[Editors’ note: this post is part of our series on the theme of archive]

By Mezna Qato

Digging through bundles of documents, newspaper clippings, brittle and dusted with flour and sugar from the UNRWA aid bags nearby, I slumped down in a huff of sweat and exhaustion. “Where is the good stuff?” I shouted down from the cellar to the grandson sitting cross-legged on an upturned Nido milk can below and blowing tight curls of smoke in the cramped space. He shrugged, “Jiddu burned them when the tanks came in.” “What?” “Sitti said he and all the neighbourhood took everything they thought the Israelis might take, and burned it next to the garbage cans.”

Up and down the West Bank, as I went in search of archival materials, the same tale was retold by the children and descendants of my research’s cast of characters. Nervous educators clamoured to gather up political leaflets, cadre lists, strategic documents, newspapers, textbooks, photographs, personnel files, anything and everything they thought might implicate them as people of interest to the invading army, and burned them in bonfires or buried them in pits in the middle of farmland. The days after the June 1967 war saw an archival ‘Naksa’, histories of political and social life collapsing into ash.

However, as with the archival spoils of war from the Nakba, there is one remaining witness – the Israeli archives.

In recent months, Israeli and Middle East Studies historians, particularly those outside Israel, have responded with indignation, frustration, and general discontent, at the Israel State Archive’s plans to restrict access to their records in the name of digitisation. Palestinian historians and archivists, however, have pointed out that this access was never afforded to Palestinians to begin with. Indeed, in a neat juxtaposition, the news of the Israeli archival closures emerged while a few hills over, the Palestinian Museum was preparing to inaugurate its new building on the outskirts of Ramallah without an opening exhibit.

What is left behind in these new conversations are the other archival survivors of the Nakba, Naksa, incessant invasions and their aftermaths: the records of several Arab states.  Understandably, attention often focuses on the materials Israel has seized from Palestinians, but Israel holds documents belonging to Iraq, Jordan, Egypt, Syria, and Lebanon (at least).
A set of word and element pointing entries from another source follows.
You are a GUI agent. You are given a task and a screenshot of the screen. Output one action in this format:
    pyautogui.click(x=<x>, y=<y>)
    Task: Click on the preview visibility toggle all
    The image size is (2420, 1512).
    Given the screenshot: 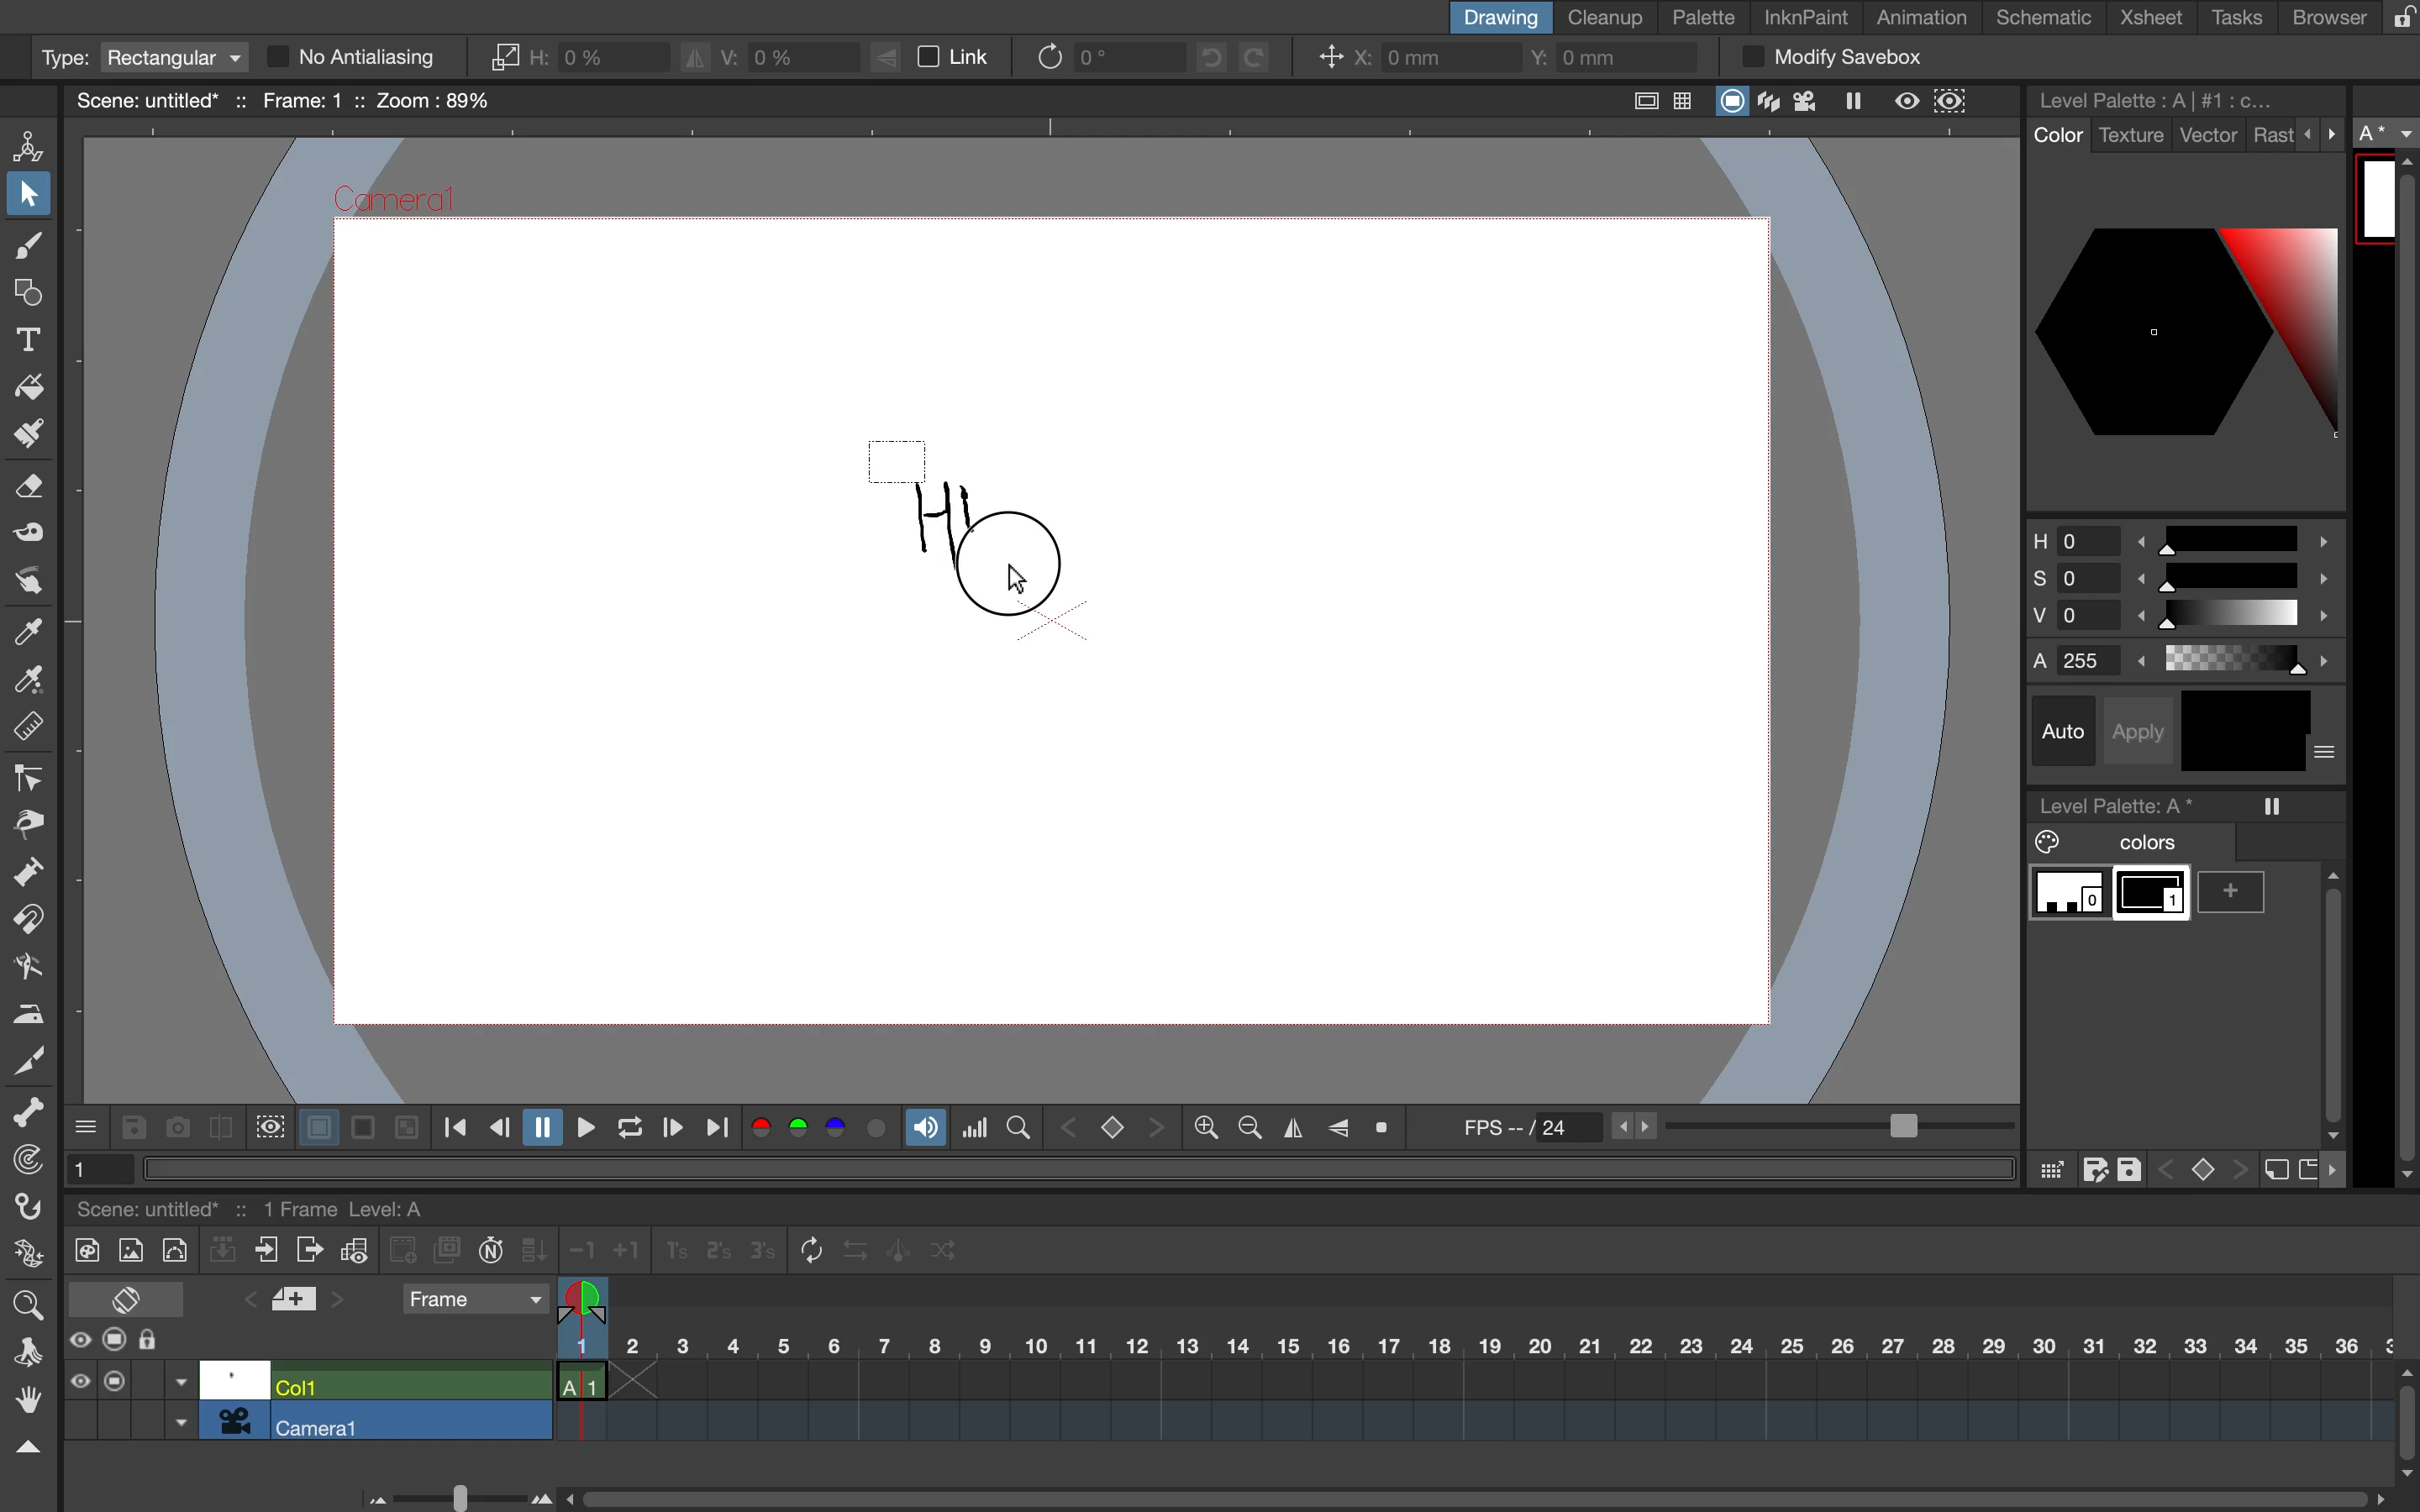 What is the action you would take?
    pyautogui.click(x=78, y=1340)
Most of that material remains classified. We only know of it because Israeli historians working in service of the state, or as part of military research, have published studies utilising this material. It is because of historians such as Amnon Cohen, Moshe Maoz, Shaul Mishal, and Avi Plascov — all with military backgrounds — that we know Israel holds substantial materials belonging to Jordanian intelligence during its rule over the West Bank from 1948 to 1967, including material collected in refugee camps. Works by Uriel Dann on Iraq, Itamar Rabinovich on Syria, and Yagil Henkin on Egypt all use seized documents, and hint at what might or might not exist in Israel’s archival holdings.

The status of these materials under international law is unclear. As archivist Trudy Peterson notes, “every major national archival system at some point has or will have seized materials [that rightly belong to other nations].” The laws of war give states like Israel rights to seize enemy military records documents that may contribute to the war effort, as well as municipal archives that may be needed to administer occupied territory. But intermixed in all this must also be countless personal papers – think of letters from family and lovers found on the bodies of killed soldiers – that must be considered private property immune from confiscation. Arab governments – especially those that have already concluded peace treaties with Israel – should demand the return of their documents.

Historians tend to think of the preservation of records and their availability to researchers as unmitigated goods. But the debate over access to the Israeli archives largely takes for granted that “the public” here whose “right to know” is being asserted in practice excludes the millions of Palestinians in exile and Arab citizens who may justly count significant portions of the archive to be part of their national patrimony.

Some, including Israeli archivists and historians, have argued that access, and more comprehensive digitisation, would render unnecessary any demand to return archival documents. There is a certain irony to this posture of simultaneously discounting the significance of the materiality of objects while insisting on maintaining a material hold on them. Access isn’t always the highest good: whether Arab states allow their citizens to see to these materials, or to materials in their own archives for that matter, is quite beside the point. If a national archive is an assertion of state will to narrate, it is not Israel’s alone to make.

Back to the cellar: Talk of Palestinian archives often mirrors the dyad of lament and valourisation of Palestinian politics and life, the archives dispersed, decayed yet expressing ‘resilience’ and rectitude.  What the Palestinians who destroyed their papers in 1967 — and left historians like me frustratingly little to read — foretold is that sometimes resistance to colonization may require a disappearing act. As for all that remains: return, not access, is the solution to archival captivity.

Thanks to Rachel Mattson, Darryl Li, and Basim Musallam for conversations around this piece.